--- WHAT TO DO ---
Continue the news story about rising fraud cases in Farmington, starting right after its last sentence.

--- DOCUMENT EXCERPT ---
· · · · ·
FARMINGTON – As the holidays come to a close and life returns to pandemic normal, consumers are urged to keep a watchful eye on their bank and credit card accounts as fraud cases in Farmington were reported to be higher in 2020 than 2019.
The Farmington Police Department reported 53 cases of fraud, either by credit card or identity theft, in 2019. In 2020, that number increased by more than 50% to a total of 81 cases of fraud for the year.
According to the Federal Trade Commission COVID-19 and stimulus reports, almost 300,000 cases of fraud were reported in the U.S. related to the pandemic. New Mexico reported 1,078 cases of pandemic-related fraud with more than $1.5 million in losses and a total of 7,117 fraud cases in general totaling $10.3 million in losses.
Online shopping, impostor, telephone and mobile scams as well as identity theft were among the top most reported fraud cases in New Mexico.
According to the Federal Trade Commission, in Farmington specifically, there were 343 reports filed with the agency in 2020, with the majority being from impostor scams with most fraudulent payment methods being credit cards, and the primary fraudulent form of communication outside of telephone scams being email.
“The holidays and tax season are two key time periods where money and private financial information are in motion more than any other time of year,” said Ron Long, head of Wells Fargo’s Aging Client Services. “Scammers know this keenly, and they count on the increased information movement to prey on you being distracted or unguarded in your activities.”
Long also said to be leery as tax season approaches.
“During tax season in particular, they use fear tactics such as threatening arrest or additional fines from the IRS as a way to goad you into sending money,” Long said.
· · · · ·
--- AVAILABLE DATA ---
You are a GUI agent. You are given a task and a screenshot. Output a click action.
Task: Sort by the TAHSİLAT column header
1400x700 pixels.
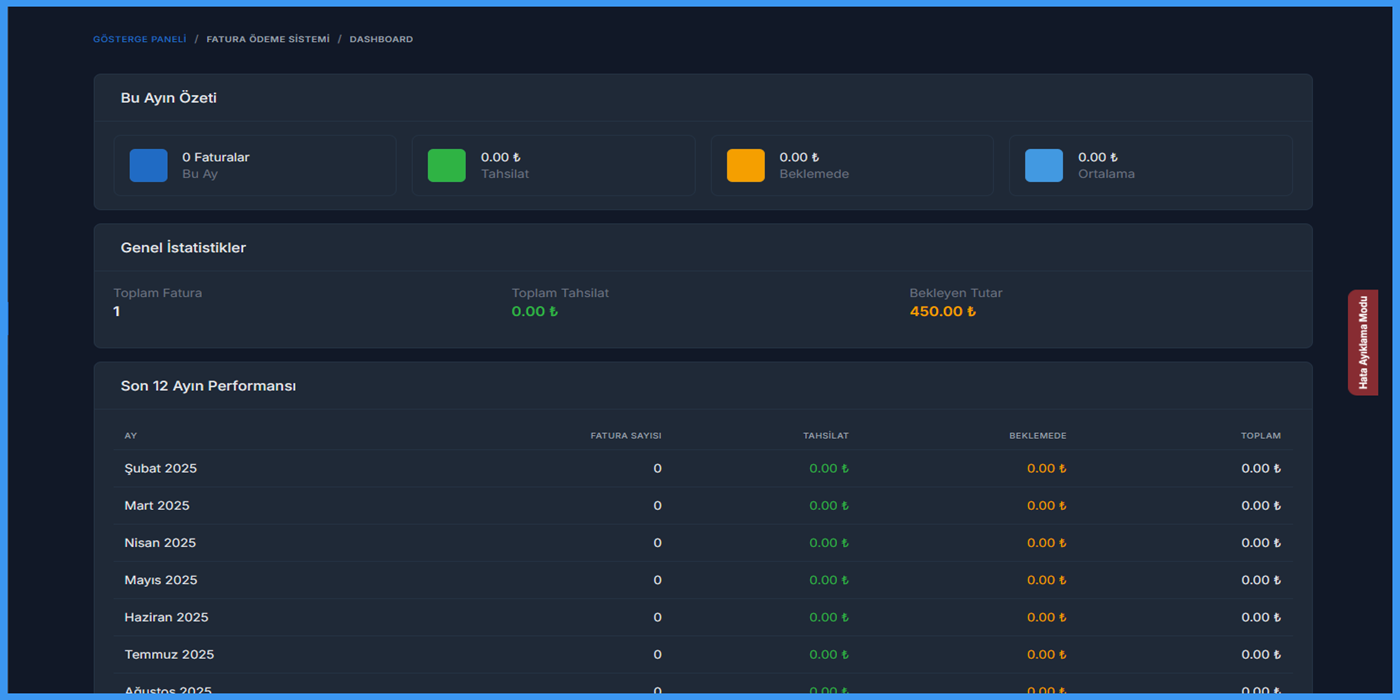click(827, 435)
· · · · ·
--- YOUR RESPONSE ---
Wells Fargo suggests people not respond to unsolicited phone calls, texts, emails and pop-up messages asking for consumer information or for a person to confirm information. When getting emails, consumers are urged to not open attachments or follow email links to sign into their bank and credit card accounts.
The company also suggests consumers monitor their bank account and set up alerts to be notified of unusual activity, install antivirus software on computers and create difficult-to-guess passwords that use a combination of letters and numbers.
However, if someone were to suspect fraud or identity theft, Farmington Police Deputy Chief Taft Tracy said, “We ask citizens to please call us if they think they’re being scammed or involved in a fraud. We will gladly help you navigate the situation to prevent falling victim to these kinds of crimes.”
Residents of Farmington can call the Farmington Police Department non-emergency dispatch number at (505) 334-6622 to request to speak with an officer or the Detectives Division at (505) 599-1005 to report fraud.
Residents can also report attempted scam calls to the New Mexico Attorney General’s Office at nmag.gov if there was no exchange of money or information.